The third summary paragraph. Escaped because it contains the delimiter in a URL https://dummy.domain
authors: A B, C D
institution: BAS (British Antarctic Survey).
latitude: -73.86 (degree_north)
longitude: -65.46 (degree_east)
elevation: 1897 (m a.s.l.)
[a]: 2012 not a complete year
+----+--------------+-------------+
| | time | depth (m) |
| | (year) [a] | |
|----+--------------+-------------|
| 0 | 2012 | 0.575 |
| 1 | 2011 | 1.125 |
| 2 | 2010 | 2.225 |
+----+--------------+-------------+
All the colour theming is handled by the blessed package, and the data table formatting is handled by the tabulate package.
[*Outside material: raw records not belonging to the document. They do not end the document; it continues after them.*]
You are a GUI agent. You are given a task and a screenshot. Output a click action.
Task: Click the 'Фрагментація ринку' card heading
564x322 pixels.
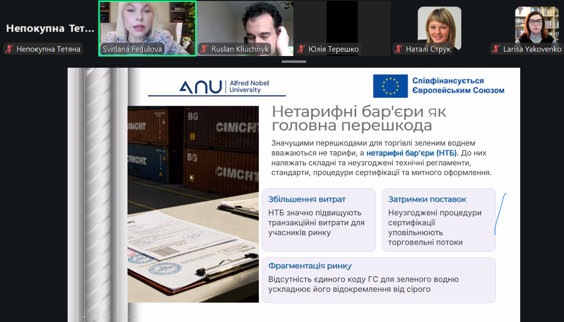(309, 266)
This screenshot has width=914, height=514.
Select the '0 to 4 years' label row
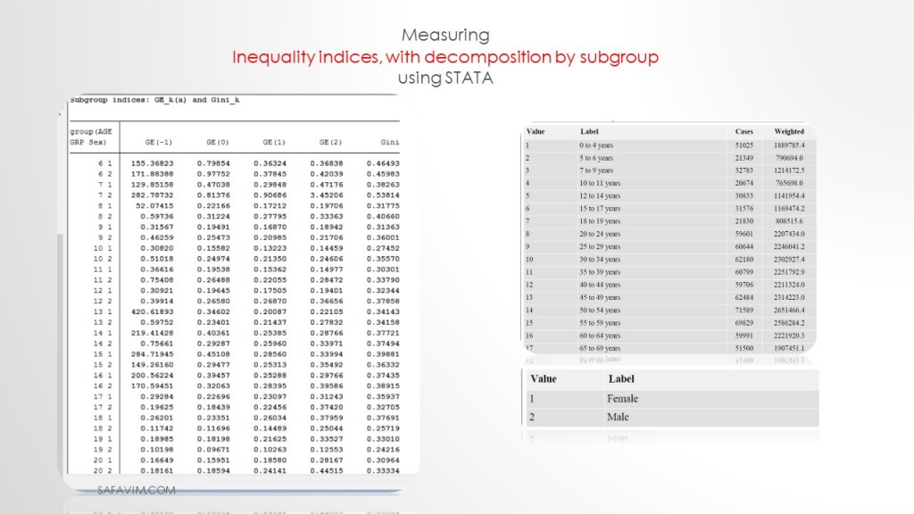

Note here that we're calling xcsv-utils
as a module main. As a convenience, this invocation is wrapped as a console script (called xcsv_print
) when installing the package, hence the following invocation is equivalent:
$ xcsv_print example.csv
A key feature of the CLI, is that the attributes of the XCSV object can be inspected individually. When called with no options, the header is printed in a themed and formatted way, followed by the data table, which is also themed and formatted. This is more readable than simply cat
ing the file. The modes of the CLI are:
- No options: Print the header, followed by the data table.
-H
: Print the header only.-C
: Print the column headers only. These are printed with a numeric index, so that optionally a subset of columns can be specified when printing the data table.-D
: Print the data table only. The rows have a leading row index column (as per usual withpandas
dataframes), so that optionally a subset of rows can be specified when printing the data table.
For example:
$ xcsv_print example.csv -H
id: 1
title: The title
summary: This dataset...
The second summary paragraph.
The third summary paragraph. Escaped because it contains the delimiter in a URL https://dummy.domain
authors: A B, C D
institution: BAS (British Antarctic Survey).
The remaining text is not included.